Assim como há previsões de que quando sairmos do isolamento social nossa relação com o mundo pode mudar, o voluntariado tem sofrido mudanças em relação à atuação presencial e o suporte on-line?
Existe claramente uma mudança. É muito bacana de ver como as pessoas estão se mobilizando para se voluntariar. Há um ímpeto de solidariedade, mesmo sem poder estar presencialmente. Toda a mobilização dos grupos, tudo o que tem ocorrido, todo o volume gigante de doações em dinheiro, em produtos, a mobilização das pessoas para doarem seu tempo, seu know-how, seu expertise, tudo isso tem ocorrido dentro de um contexto de isolamento.
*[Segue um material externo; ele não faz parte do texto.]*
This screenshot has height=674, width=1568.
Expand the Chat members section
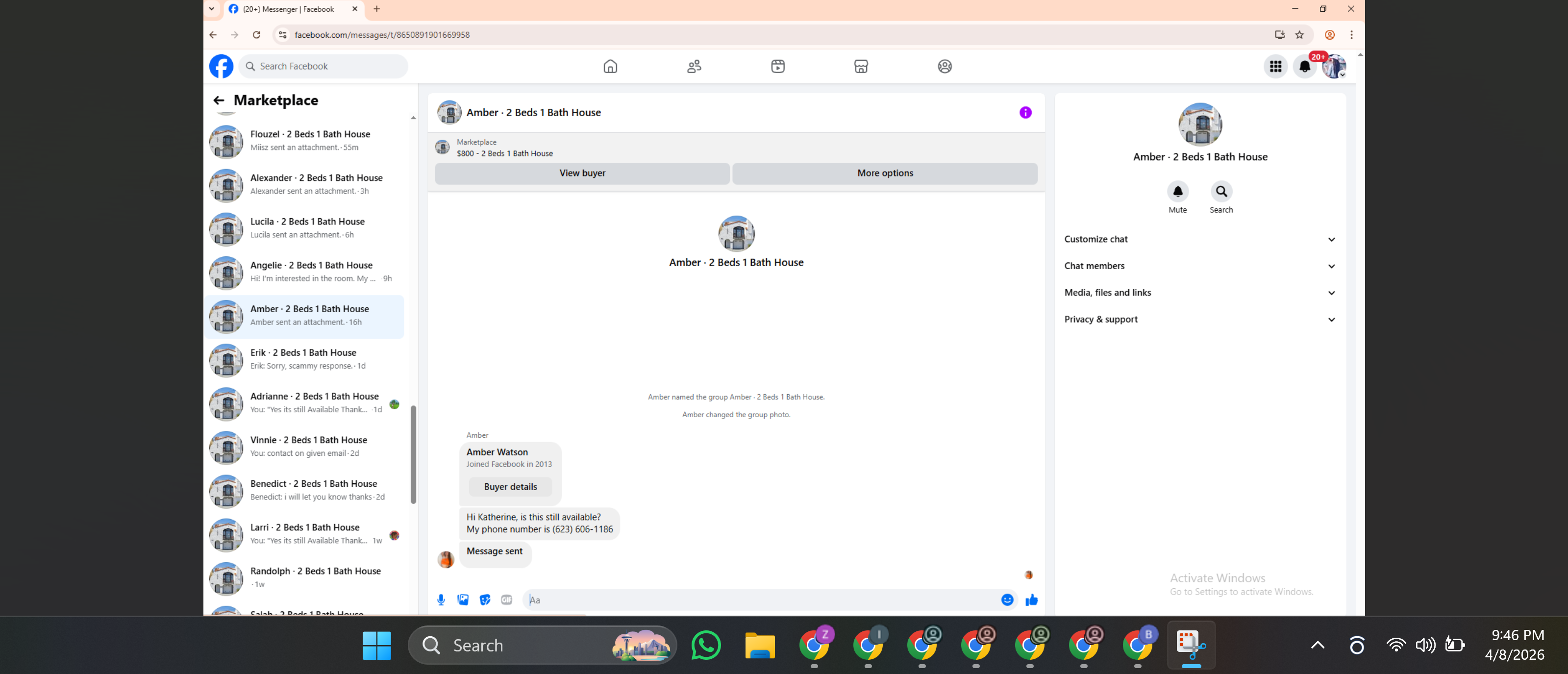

Mostra sim uma mudança. Voluntariado não é só ir lá e fazer alguma ação presencial.

O UniãoGO é um trabalho de voluntariado com tempo específico de duração, até o fim da pandemia de Covid-19, ou é uma ação prevista para se estender?
Sou uma grande defensora da necessidade da mobilização da sociedade civil. É claro que é difícil prever como as coisas vão ocorrer, está difícil para todos. A intenção é que tenha uma continuidade. Os diferentes atores da sociedade precisam conversar, convergir, entrar em consenso. É o momento de atuarmos em coletivo. Não é só neste momento. A mudança do mundo pede uma atuação coletiva, uma visão conjunta. Só assim conseguiremos avançar, prosperar e superar o que precisa ser superado.